• [WORK TASK]
Print, exactly and with no pictures, the line containing "You are a computer-use" and each line after it to the end of the entries below.

┌──

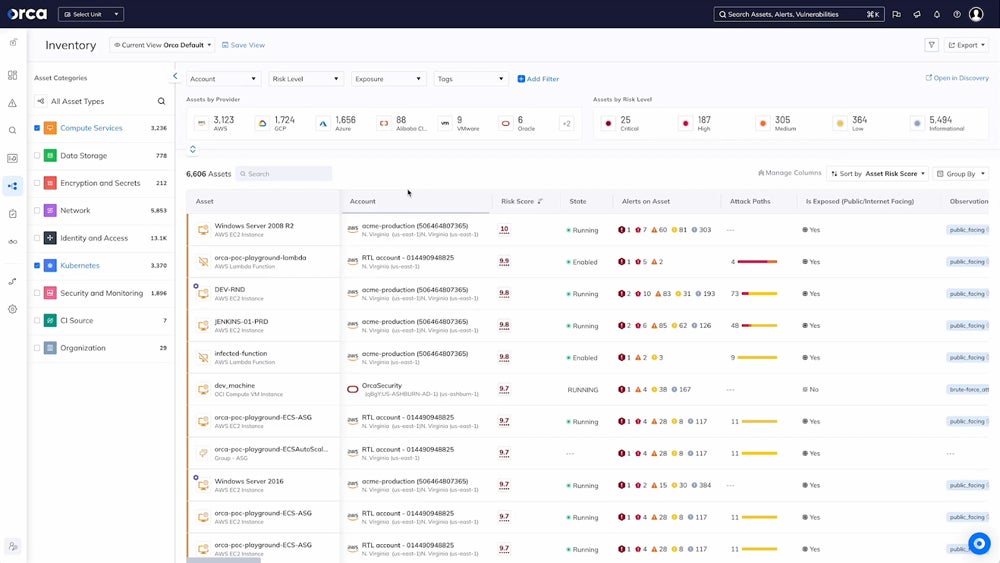The height and width of the screenshot is (563, 1000).
Task: Enable the Network category checkbox
Action: point(37,211)
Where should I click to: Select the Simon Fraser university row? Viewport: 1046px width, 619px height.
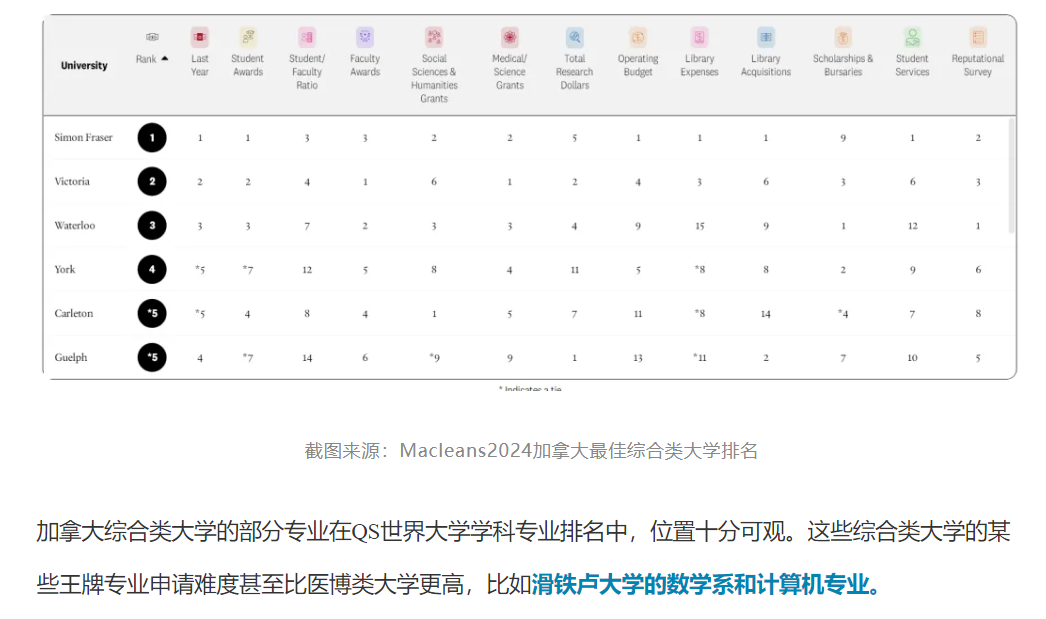coord(84,137)
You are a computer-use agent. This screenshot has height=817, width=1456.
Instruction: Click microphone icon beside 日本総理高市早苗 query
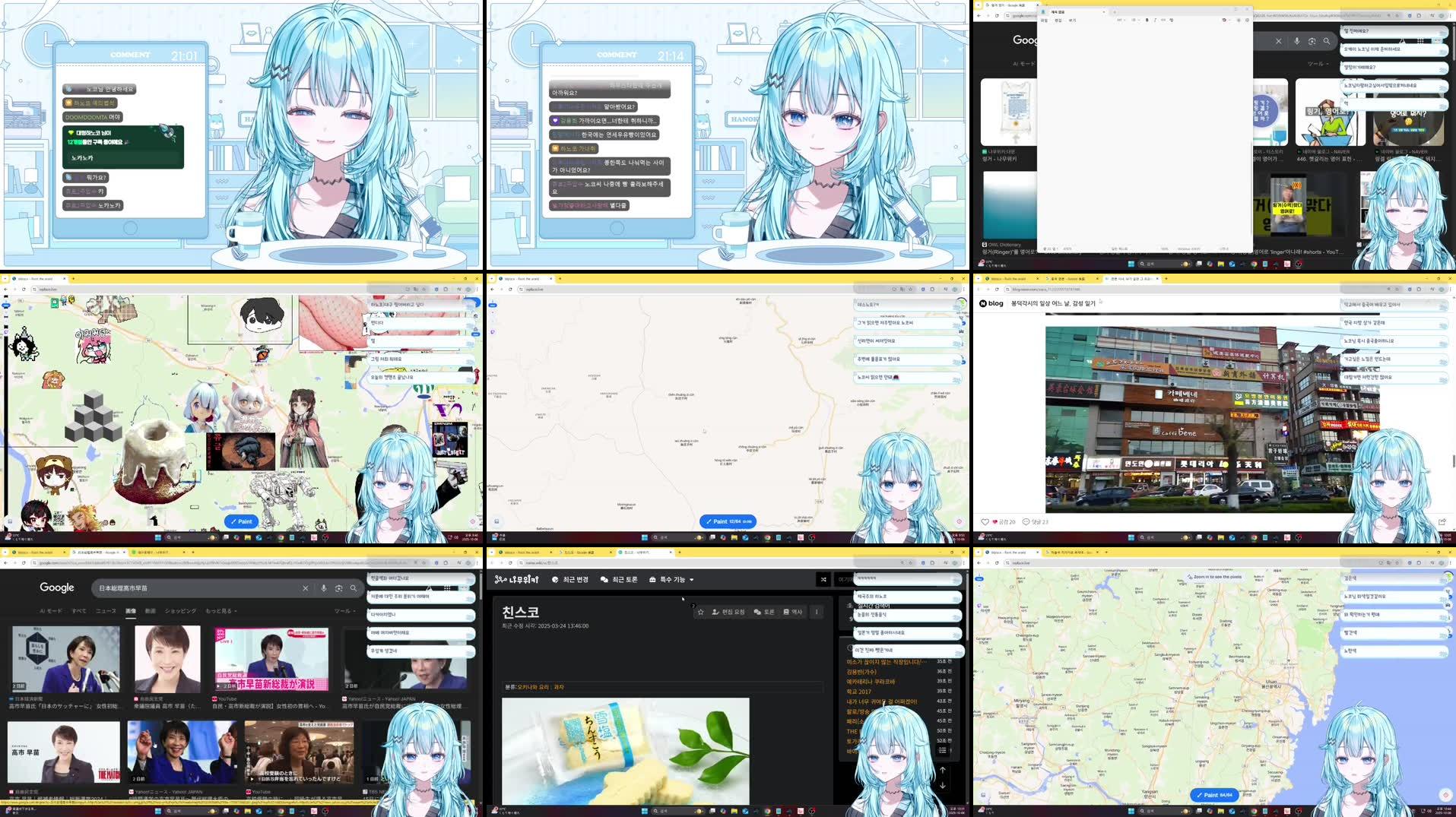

└──

• [ANSWER SECTION]
You are a computer-use agent. This screenshot has height=817, width=1456.
Instruction: Click microphone icon beside 日本総理高市早苗 query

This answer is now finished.